▶ _To do_
First find the line with "都道府県切り替え (286, 123)", then reproduce it and all following lines of the data to the end, exactly and with no pictures, adding nothing.

* * *

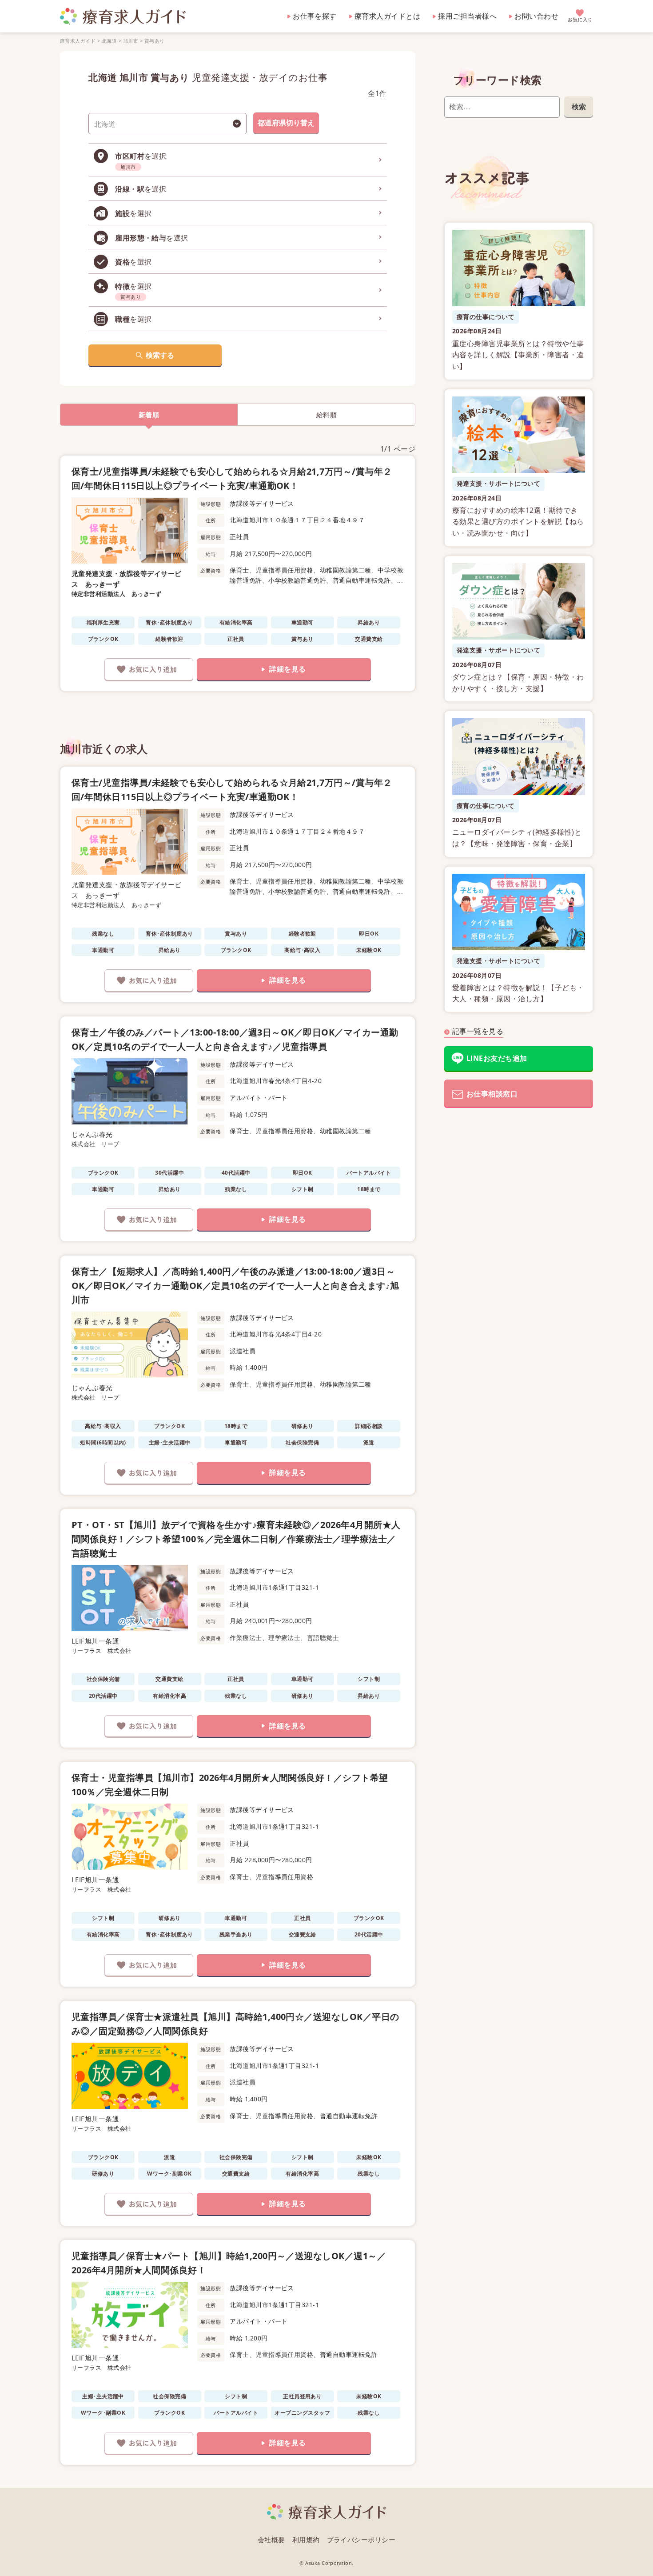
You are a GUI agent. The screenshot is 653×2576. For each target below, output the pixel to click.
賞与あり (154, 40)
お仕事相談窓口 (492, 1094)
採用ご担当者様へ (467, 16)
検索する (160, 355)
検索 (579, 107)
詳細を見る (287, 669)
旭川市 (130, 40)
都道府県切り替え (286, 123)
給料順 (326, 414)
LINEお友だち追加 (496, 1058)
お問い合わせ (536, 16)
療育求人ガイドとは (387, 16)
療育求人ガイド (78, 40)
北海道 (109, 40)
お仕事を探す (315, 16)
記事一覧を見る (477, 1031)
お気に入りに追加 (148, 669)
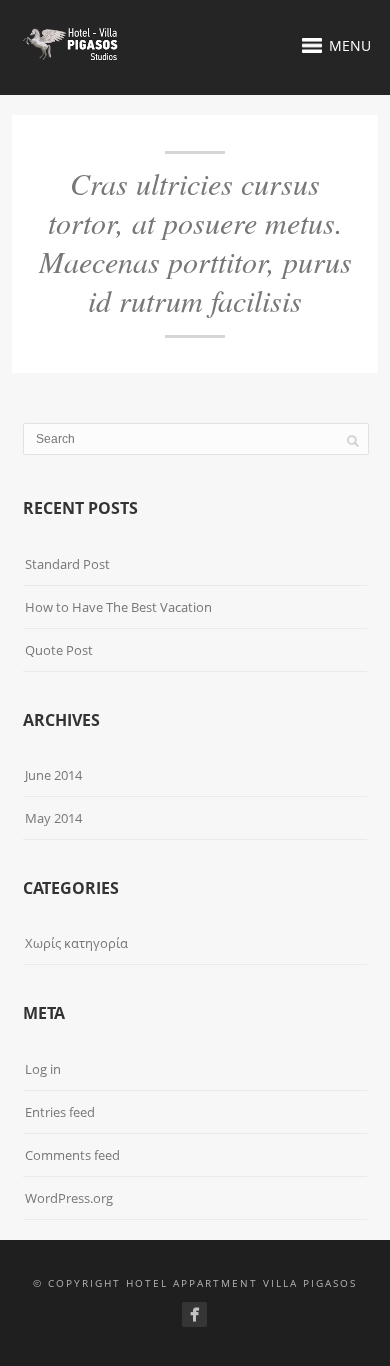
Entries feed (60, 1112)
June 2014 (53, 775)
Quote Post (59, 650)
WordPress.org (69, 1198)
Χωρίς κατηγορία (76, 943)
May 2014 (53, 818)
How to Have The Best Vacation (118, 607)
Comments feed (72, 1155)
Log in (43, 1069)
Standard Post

* * *

▶ _Result_
都道府県切り替え (286, 123)
給料順 (326, 414)
LINEお友だち追加 (496, 1058)
お問い合わせ (536, 16)
療育求人ガイドとは (387, 16)
療育求人ガイド (78, 40)
北海道 (109, 40)
お仕事を探す (315, 16)
記事一覧を見る (477, 1031)
お気に入りに追加 (148, 669)
Entries feed (60, 1112)
June 2014 (53, 775)
Quote Post (59, 650)
WordPress.org (69, 1198)
Χωρίς κατηγορία (76, 943)
May 2014 (53, 818)
How to Have The Best Vacation (118, 607)
Comments feed (72, 1155)
Log in (43, 1069)
Standard Post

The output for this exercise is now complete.